# Bayesian Marginal Reconstruction

Suppose we are able summarize the current state of scientific knowledge for the mean/proportion of each of several endpoints for a particular treatment using a distribution. The distribution for each endpoint may come from the elicitation of prior information from experts, some initial dataset or some combination of different sources of information. In many cases it will be difficult to arrive at a joint distribution. Only the marginal distribution of each endpoint will be calculated easily. This is particularly true when using external published data where only marginal effects are known, and no patient level data is available. In general assuming independence for the distribution of the mean for each endpoint is not appropriate, as we would expect correlations in the distribution given that many endpoints are correlated. The method described here may be used to simulate from the approximate joint distribution given the marginal distribution and an individual level data set. The correlation structure within the individual level data is used to impute the joint distribution. The method also provides a way to simulate virtual trial data based on the marginal.

# A simulated example dataset

As and example, we simulate the following simple dataset with a continuous and two binary variables.

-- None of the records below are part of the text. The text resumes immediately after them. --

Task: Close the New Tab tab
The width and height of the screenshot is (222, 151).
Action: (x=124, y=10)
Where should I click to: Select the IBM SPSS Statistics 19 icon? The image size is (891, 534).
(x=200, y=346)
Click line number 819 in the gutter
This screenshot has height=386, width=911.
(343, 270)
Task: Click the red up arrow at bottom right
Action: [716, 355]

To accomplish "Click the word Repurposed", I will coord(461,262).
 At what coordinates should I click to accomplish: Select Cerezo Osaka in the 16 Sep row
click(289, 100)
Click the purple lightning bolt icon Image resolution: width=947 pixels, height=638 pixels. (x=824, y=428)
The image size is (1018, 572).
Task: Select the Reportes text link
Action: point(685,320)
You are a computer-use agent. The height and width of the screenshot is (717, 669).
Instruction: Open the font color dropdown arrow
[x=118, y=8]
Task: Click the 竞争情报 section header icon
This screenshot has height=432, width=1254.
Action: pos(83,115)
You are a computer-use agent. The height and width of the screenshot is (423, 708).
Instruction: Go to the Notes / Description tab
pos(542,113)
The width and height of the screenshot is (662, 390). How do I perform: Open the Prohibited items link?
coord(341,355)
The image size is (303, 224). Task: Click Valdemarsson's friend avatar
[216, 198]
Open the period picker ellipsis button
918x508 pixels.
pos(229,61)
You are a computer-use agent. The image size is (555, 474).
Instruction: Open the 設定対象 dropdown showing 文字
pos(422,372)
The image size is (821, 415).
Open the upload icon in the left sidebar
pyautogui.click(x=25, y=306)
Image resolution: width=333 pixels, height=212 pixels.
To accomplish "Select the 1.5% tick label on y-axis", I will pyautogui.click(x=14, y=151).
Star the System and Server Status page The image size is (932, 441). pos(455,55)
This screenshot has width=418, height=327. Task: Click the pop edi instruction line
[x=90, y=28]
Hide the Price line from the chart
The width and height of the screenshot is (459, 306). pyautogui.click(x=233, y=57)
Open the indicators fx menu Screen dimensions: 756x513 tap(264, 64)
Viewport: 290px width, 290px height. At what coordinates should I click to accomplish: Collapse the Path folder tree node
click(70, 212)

library(tboot) set.seed(2020) quant1 <- rnorm(200) + 1 bin1 <- ifelse( (.5*quant1 + .5*rnorm(200)) > .5, 1, 0) bin2 <- ifelse( (.5*quant1 + .5*rnorm(200)) > .5, 1, 0) simData <- data.frame(quant1, bin1, bin2) head(simData)

# Example

First, we create a list with simulations from the marginal distribution of each variable for two different treatments (active treatment and placebo).

marginal_active <- list(quant1=rnorm(5000, mean=.5, sd=.2), bin1=rbeta(5000, shape1 = 50,shape2=50), bin2=rbeta(5000, shape1 = 60,shape2=40)) marginal_pbo <- list(quant1=rnorm(5000, mean=.2, sd=.2), bin1=rbeta(5000, shape1 = 20,shape2=80), bin2=rbeta(5000, shape1 = 30,shape2=70))

We next need to use 'tweights_bmr' to calculate the correlation matrix from the data and get set for marginal reconstruction. The calculation uses a call to the 'tweights' function.

bmr_active <- tweights_bmr(dataset = simData, marginal = marginal_active) bmr_pbo <- tweights_bmr(dataset = simData, marginal = marginal_pbo)

To simulate from the posterior we use 'post_bmr':

samples <- rbind(data.frame(trt="active", post_bmr(nsims=1e3, bmr_active)), data.frame(trt="pbo", post_bmr(nsims=1e3, bmr_pbo))) head(samples)

The posterior samples show a correlations structure.

pairs(samples[,-1], col=ifelse(samples=="active","red","blue"), pch='.', cex=.5)

Marginally the posterior samples are equivalent to the simulations used as input (i.e., in the 'marginal' parameter).

## Justifying the algorithm

The algorithm described above may be justified in several ways. First, it is heuristically plausible. One would expect at first thought that when two variables are correlated, a drug which influences one of the variables will most likely influce the other. Second, in some specific cases, the algorythm may be justified via Bayesian Assymptotics using the 'Berstein Von-Misus' theorem. This document will not attempt to fully work out this more theoretical approach.

## Considering the limits of 'tboot_bmr'

The following considerations should be relevent when considering the use of 'tboot_bmr:'

1. Is the relationship between variables found in the available individual level data generalizable to the treatment of interest? That is if the individual data is tilted to reflect the expected mean of the treatment of interest, will the correlation be realisticly similar to the correlation of variable in the treatment of interest. In general, it is expected that the assumptions of 'tboot' will be more believable than the assumption of independence.
2. Is the individual level data sample size large enough to make inference about correlation?
3. Did the information about each variable come from different trials? In such cases it may be argued that for large samples sizes the distribution should be independent.